A billboard atop the four-story building that read, "Aramark. Home sweet home," was unveiled to the sound of air horns blasted by Gov. Wolf and Mayor Kenney, who joined Foss at the podium for the announcement. 

Plans call for the building to be gutted and its facade to be scrubbed and fitted with new windows, and for it to be topped with five new glass-clad stories, according to Jonathan Stavin, an executive vice president with PMC Property Group, which is developing the structure in a venture with the Lubert-Adler Real Estate Funds.

Aramark said in a release that it will fill the top section, encompassing nearly 300,000 square feet, with the restored lower floors accommodating a mix of commercial and retail tenants. The project also will include a promenade overlooking the Schuylkill River Walk that links Chestnut and Walnut Streets, the release said.

PMC, which is among Philadelphia's biggest residential landlords, and Lubert-Adler previously planned the project as a 19-story structure with a large residential component. The revised plan makes it PMC's first project that includes no housing.

The Aramark headquarters project is being aided by as much as $20.6 million in state development, infrastructure, and employment-training grants, including a $10 million award from the Redevelopment Assistance Capital Program, according to Wolf spokesman Jeffrey Sheridan. 

The Wolf administration has only recently resumed awarding RACP grants, after a hiatus brought on by the Pennsylvania budget impasse that lasted until March. PMC and Lubert-Adler did not submit a proposal for a RACP grant during its most recent application period, but the project was selected for one because of its importance, Sheridan said. 

"The Governor’s Action Team led this project to ensure Aramark, one of the commonwealth’s biggest employers, maintained its world headquarters in Philadelphia," he said. "The grantee still has to submit a proposal to outline the scope of the project relating to this funding."

Aramark also was offered city assistance, including a forgivable loan through the Philadelphia Industrial Development Corp. and a real estate tax abatement, that assumes "specific performance metrics," Kenney spokeswoman Ajeenah Amir said. She declined to discuss details of the incentives, which are being finalized.

Aramark plans to complete its move into the new building by the end of 2018, with its lease there running through September 2034, according to the Monday release.

Jay Joyce, managing director in Philadelphia for commercial brokerage Savills Studley, said Aramark's relocation plans are the latest suggestion that the city's center of gravity is moving toward an urban agglomeration that flanks the Schuylkill.

Aramark's future home sits at the western tip of a three-block strip of properties that were largely acquired last year by developers Brandywine Realty Trust and Parkway Corp., though neither has discussed its plans for the parcels.
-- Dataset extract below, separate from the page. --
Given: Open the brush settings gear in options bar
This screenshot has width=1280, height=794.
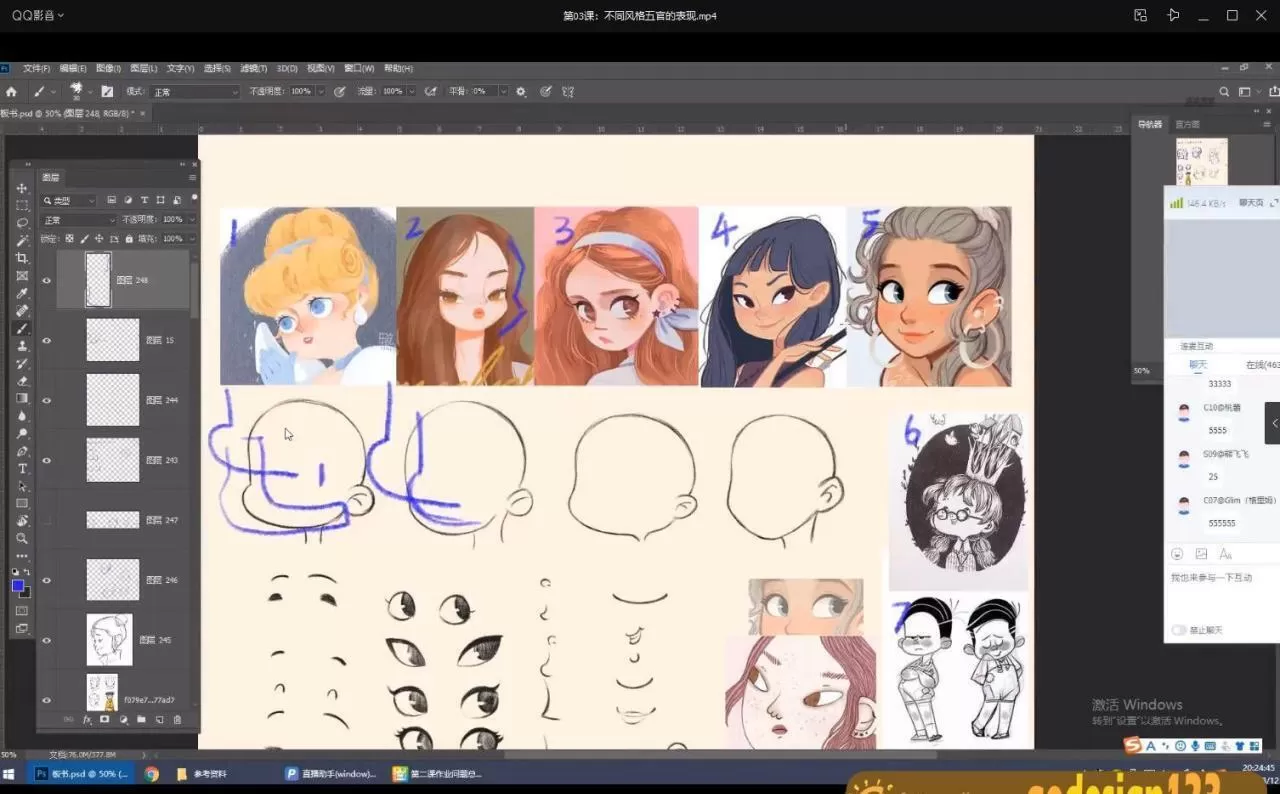Looking at the screenshot, I should coord(520,91).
PMC, meanwhile, has purchased a four-block strip of nearby land along John F. Kennedy Boulevard, where Stavin has said it plans residential units.
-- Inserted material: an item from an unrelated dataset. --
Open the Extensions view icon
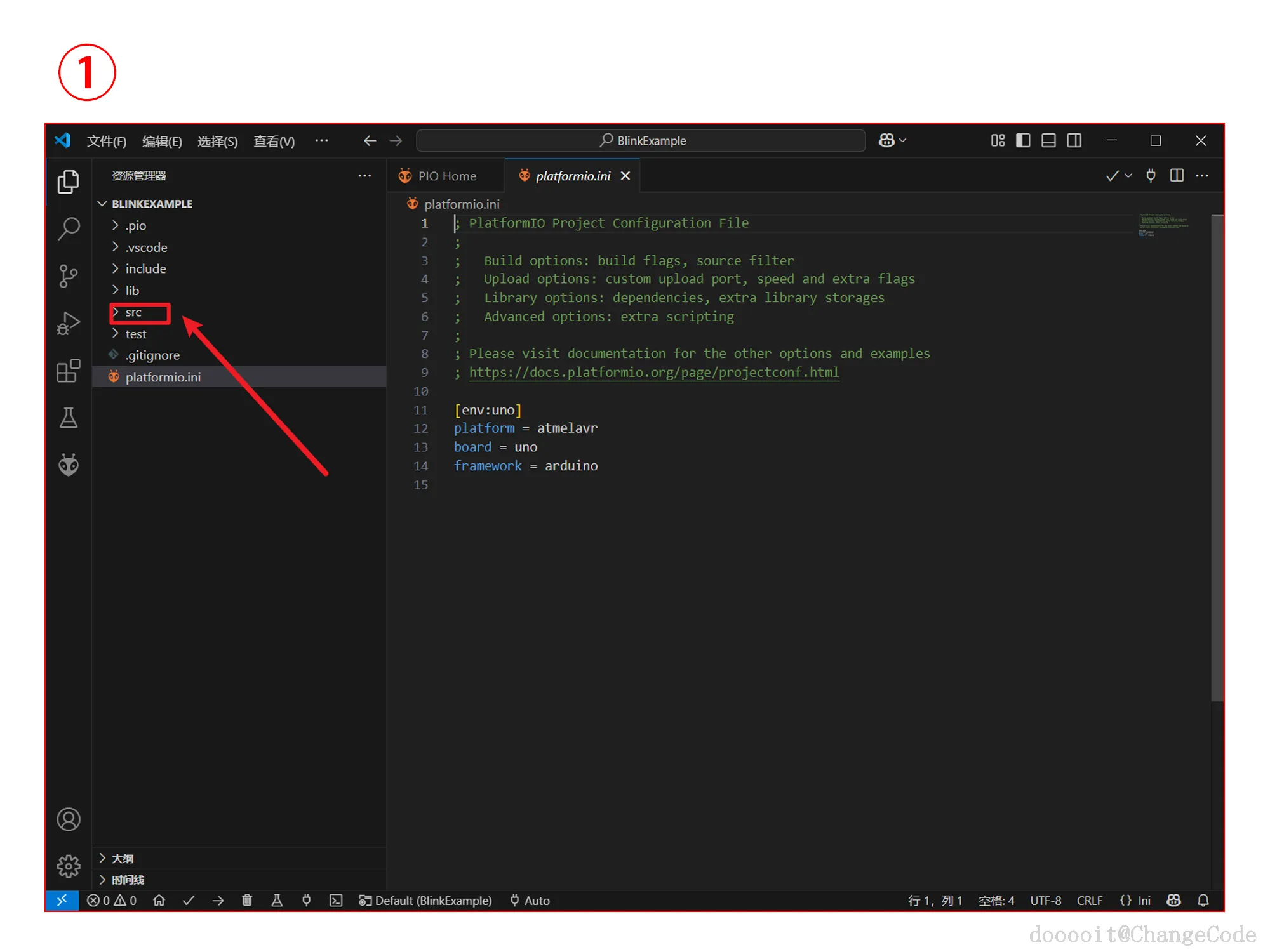1270x952 pixels. tap(69, 371)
Right across the river, Brandywine is working with Drexel University on 14 acres of mixed-use development known as Schuylkill Yards, while a team of stakeholders involving Amtrak and others is mapping out a plan for the area around 30th Street Station that could include building more than 88 acres of rail yards.

"I think Aramark is taking a long-term view," Joyce said. "They're really positioning themselves at what they think will be the future of Center City."